Useful information about the plant family

Family: Pteridaceae E. D. M. Kirchn. 1831

Description-internal
rhizomes long- to short-creeping, ascending, suberect, or erect, bearing scales (less often, only hairs); blades monomorphic, hemidimorphic, or dimorphic in a few genera, simple (mostly vittarioids), pinnate, or sometimes pedate, sometimes decompound; veins free and forking, or variously anastomosing and forming a reticulate pattern without included veinlets; sori marginal or intramarginal, lacking a true indusium, often protected by the reflexed segment margin, or sporangia along the veins; sporangia each with a vertical, interrupted annulus, receptacles not or only obscurely raised; spores globose or tetrahedral, trilete, variously ornamented; mostly x = 29, 30.
Distribution
Terrestrial, epipetric, or epiphytic, subcosmopolitan, but most numerous in tropics and arid regions.
Systematic remarks
Pteroids or pteridoids; incl.

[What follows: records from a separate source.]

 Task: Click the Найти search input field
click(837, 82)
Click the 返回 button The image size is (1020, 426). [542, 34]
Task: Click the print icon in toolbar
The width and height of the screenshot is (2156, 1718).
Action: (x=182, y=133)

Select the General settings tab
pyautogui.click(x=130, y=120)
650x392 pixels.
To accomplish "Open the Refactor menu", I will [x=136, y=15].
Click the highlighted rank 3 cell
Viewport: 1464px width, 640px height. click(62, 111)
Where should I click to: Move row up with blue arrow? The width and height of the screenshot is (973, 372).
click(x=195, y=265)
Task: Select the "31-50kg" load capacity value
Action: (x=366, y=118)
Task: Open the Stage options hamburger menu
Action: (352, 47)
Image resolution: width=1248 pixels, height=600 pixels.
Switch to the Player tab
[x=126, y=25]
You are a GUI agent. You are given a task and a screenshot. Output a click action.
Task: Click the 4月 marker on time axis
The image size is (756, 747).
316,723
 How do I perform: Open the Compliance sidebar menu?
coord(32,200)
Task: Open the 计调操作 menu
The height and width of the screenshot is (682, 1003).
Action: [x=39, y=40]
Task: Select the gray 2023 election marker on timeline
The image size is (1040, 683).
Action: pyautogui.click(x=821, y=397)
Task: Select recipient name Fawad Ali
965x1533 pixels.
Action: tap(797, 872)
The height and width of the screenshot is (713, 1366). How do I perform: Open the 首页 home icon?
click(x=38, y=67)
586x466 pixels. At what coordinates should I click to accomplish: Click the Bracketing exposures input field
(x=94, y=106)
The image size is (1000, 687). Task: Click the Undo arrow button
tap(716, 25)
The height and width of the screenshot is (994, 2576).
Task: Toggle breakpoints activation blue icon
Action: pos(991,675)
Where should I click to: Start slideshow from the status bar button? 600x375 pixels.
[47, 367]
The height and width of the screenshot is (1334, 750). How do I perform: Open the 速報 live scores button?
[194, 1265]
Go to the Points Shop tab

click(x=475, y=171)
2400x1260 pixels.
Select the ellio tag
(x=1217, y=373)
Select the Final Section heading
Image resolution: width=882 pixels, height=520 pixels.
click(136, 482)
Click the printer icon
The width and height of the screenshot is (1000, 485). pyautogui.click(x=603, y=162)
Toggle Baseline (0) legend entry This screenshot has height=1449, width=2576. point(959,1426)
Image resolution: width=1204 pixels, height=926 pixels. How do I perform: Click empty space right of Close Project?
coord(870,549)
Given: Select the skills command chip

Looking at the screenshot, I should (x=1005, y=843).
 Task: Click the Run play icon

Acrostichaceae, Actiniopteridaceae, Adiantaceae(adiantoids, maidenhairs), Anopteraceae, Antrophyaceae, Ceratopteridaceae, Cheilanthaceae (cheilanthoids), Cryptogrammaceae, Hemionitidaceae, Negripteridaceae, Parkeriaceae, Platyzomataceae, Sinopteridaceae, Taenitidaceae(taenitidoids), Vittariaceae (vittarioids, shoestring ferns).